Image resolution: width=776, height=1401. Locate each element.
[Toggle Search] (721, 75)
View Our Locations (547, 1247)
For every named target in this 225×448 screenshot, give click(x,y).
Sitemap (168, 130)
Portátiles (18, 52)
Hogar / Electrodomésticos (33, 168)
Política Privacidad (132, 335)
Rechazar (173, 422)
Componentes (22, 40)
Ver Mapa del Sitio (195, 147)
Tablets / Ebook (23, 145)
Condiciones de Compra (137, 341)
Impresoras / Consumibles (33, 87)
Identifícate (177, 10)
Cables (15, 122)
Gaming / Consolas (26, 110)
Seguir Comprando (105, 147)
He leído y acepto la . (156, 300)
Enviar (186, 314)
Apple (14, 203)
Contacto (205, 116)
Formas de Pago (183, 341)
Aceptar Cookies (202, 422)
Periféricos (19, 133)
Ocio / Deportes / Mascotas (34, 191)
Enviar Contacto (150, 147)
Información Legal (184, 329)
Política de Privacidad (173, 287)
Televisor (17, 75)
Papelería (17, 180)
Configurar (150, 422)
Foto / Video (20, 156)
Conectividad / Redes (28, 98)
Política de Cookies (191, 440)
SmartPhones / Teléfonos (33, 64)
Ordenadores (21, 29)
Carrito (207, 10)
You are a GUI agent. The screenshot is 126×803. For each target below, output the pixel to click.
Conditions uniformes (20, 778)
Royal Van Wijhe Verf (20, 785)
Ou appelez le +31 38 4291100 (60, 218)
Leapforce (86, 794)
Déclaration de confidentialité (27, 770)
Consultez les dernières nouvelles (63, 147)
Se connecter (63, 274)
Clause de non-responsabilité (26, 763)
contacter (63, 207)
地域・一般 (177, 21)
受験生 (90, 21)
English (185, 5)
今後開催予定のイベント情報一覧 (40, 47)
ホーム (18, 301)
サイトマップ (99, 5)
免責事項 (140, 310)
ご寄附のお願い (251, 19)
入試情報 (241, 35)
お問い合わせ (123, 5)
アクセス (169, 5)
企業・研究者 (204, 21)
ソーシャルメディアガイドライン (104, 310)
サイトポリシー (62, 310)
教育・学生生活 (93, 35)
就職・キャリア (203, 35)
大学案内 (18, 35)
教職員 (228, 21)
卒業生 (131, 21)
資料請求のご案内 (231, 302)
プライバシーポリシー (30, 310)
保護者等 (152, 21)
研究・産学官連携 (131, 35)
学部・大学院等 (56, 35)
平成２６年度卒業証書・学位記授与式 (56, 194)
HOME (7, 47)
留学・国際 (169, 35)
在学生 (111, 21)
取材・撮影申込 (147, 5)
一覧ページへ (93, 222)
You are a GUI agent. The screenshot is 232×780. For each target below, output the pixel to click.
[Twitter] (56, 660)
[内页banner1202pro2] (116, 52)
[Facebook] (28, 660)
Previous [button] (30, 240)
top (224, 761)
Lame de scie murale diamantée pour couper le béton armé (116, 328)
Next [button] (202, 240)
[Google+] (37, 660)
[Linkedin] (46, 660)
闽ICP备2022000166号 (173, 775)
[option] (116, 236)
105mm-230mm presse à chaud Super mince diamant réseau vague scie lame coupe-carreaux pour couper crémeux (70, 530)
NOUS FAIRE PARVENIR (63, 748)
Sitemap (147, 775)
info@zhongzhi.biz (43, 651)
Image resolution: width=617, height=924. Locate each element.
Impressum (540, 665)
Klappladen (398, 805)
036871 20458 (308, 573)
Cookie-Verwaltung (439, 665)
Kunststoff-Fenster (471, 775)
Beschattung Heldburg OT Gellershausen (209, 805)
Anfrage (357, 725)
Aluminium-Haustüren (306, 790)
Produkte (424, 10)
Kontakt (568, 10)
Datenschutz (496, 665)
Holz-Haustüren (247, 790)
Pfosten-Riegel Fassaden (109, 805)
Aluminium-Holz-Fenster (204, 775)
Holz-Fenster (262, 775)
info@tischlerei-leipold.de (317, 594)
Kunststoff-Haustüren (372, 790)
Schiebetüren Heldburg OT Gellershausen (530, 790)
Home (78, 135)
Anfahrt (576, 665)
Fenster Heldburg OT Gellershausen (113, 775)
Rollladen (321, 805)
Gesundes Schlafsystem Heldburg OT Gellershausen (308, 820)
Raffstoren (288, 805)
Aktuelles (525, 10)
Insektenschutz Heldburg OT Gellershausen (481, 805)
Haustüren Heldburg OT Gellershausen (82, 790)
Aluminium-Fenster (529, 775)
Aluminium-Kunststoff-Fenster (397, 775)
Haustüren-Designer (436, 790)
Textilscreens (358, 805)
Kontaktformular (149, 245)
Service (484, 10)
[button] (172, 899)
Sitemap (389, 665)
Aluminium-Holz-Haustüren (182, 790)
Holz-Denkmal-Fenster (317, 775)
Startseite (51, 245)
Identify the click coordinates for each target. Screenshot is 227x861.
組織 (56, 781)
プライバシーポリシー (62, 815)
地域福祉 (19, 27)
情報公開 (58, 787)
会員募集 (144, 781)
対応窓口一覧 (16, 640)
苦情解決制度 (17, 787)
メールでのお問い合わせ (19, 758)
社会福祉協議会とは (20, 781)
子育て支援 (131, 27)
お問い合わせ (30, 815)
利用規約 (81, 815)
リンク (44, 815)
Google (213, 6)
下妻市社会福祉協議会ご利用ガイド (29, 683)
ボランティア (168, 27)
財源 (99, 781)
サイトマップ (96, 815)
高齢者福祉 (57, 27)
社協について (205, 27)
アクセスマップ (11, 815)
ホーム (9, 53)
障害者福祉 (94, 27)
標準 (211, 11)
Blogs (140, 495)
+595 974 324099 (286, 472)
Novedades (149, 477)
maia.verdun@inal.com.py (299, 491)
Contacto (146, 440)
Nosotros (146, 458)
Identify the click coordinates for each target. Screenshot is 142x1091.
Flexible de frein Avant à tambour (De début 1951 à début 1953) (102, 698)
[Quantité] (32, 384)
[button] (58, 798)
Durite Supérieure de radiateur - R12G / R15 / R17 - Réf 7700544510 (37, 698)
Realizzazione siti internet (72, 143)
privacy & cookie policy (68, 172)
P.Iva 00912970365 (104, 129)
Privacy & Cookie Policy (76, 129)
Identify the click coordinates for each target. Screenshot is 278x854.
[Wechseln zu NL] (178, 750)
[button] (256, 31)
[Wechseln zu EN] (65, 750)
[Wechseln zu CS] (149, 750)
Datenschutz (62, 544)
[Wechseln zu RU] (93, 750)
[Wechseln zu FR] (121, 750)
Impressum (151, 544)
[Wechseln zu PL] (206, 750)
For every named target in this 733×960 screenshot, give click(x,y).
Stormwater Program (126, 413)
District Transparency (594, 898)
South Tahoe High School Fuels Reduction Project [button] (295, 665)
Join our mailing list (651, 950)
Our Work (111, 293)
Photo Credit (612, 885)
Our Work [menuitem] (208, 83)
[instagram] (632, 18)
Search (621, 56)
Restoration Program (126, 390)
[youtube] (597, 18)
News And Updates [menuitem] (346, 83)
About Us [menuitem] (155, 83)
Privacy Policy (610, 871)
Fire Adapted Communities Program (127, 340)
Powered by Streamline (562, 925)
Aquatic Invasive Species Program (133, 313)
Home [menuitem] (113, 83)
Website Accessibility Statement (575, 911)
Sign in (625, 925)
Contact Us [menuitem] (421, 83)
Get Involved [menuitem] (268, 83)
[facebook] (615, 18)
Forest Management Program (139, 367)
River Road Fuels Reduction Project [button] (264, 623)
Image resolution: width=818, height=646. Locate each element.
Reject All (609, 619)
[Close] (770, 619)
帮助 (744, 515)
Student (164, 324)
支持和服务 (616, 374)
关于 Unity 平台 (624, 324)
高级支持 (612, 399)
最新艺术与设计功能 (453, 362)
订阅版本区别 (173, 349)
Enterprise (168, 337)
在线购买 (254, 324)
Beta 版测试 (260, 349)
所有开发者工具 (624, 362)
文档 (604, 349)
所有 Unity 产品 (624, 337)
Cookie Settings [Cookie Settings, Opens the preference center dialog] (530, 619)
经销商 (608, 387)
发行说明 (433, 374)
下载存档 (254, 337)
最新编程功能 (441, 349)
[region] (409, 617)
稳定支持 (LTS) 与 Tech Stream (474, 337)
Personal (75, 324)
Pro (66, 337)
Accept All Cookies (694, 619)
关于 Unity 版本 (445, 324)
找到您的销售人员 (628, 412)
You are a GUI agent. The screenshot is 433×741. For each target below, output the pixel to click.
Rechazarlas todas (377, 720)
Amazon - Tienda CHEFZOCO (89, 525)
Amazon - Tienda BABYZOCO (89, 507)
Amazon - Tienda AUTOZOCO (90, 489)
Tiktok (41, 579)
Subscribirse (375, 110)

########################################

» What to work on
Rewrite the stretch from the line containing "Política Privacidad (132, 335)" through the line containing "Next [button] (202, 240)", putting "Cesta" in place of "Carrito" and leaving everything else unchanged.

» Result of the task
Política Privacidad (132, 335)
Rechazar (173, 422)
Componentes (22, 40)
Ver Mapa del Sitio (195, 147)
Tablets / Ebook (23, 145)
Condiciones de Compra (137, 341)
Impresoras / Consumibles (33, 87)
Identifícate (177, 10)
Cables (15, 122)
Gaming / Consolas (26, 110)
Seguir Comprando (105, 147)
He leído y acepto la . (156, 300)
Enviar (186, 314)
Apple (14, 203)
Contacto (205, 116)
Formas de Pago (183, 341)
Aceptar Cookies (202, 422)
Periféricos (19, 133)
Ocio / Deportes / Mascotas (34, 191)
Enviar Contacto (150, 147)
Información Legal (184, 329)
Política de Privacidad (173, 287)
Televisor (17, 75)
Papelería (17, 180)
Configurar (150, 422)
Foto / Video (20, 156)
Conectividad / Redes (28, 98)
Política de Cookies (191, 440)
SmartPhones / Teléfonos (33, 64)
Ordenadores (21, 29)
Cesta (207, 10)
You are a GUI agent. The screenshot is 126×803. For each target below, output the pixel to click.
Conditions uniformes (20, 778)
Royal Van Wijhe Verf (20, 785)
Ou appelez le +31 38 4291100 (60, 218)
Leapforce (86, 794)
Déclaration de confidentialité (27, 770)
Consultez les dernières nouvelles (63, 147)
Se connecter (63, 274)
Clause de non-responsabilité (26, 763)
contacter (63, 207)
地域・一般 (177, 21)
受験生 (90, 21)
English (185, 5)
今後開催予定のイベント情報一覧 (40, 47)
ホーム (18, 301)
サイトマップ (99, 5)
免責事項 (140, 310)
ご寄附のお願い (251, 19)
入試情報 (241, 35)
お問い合わせ (123, 5)
アクセス (169, 5)
企業・研究者 (204, 21)
ソーシャルメディアガイドライン (104, 310)
サイトポリシー (62, 310)
教育・学生生活 (93, 35)
就職・キャリア (203, 35)
大学案内 (18, 35)
教職員 (228, 21)
卒業生 (131, 21)
資料請求のご案内 (231, 302)
プライバシーポリシー (30, 310)
保護者等 (152, 21)
研究・産学官連携 (131, 35)
学部・大学院等 (56, 35)
平成２６年度卒業証書・学位記授与式 (56, 194)
HOME (7, 47)
留学・国際 (169, 35)
在学生 (111, 21)
取材・撮影申込 (147, 5)
一覧ページへ (93, 222)
You are a GUI agent. The screenshot is 232×780. For each target below, output the pixel to click.
[Twitter] (56, 660)
[内页banner1202pro2] (116, 52)
[Facebook] (28, 660)
Previous [button] (30, 240)
top (224, 761)
Lame de scie murale diamantée pour couper le béton armé (116, 328)
Next [button] (202, 240)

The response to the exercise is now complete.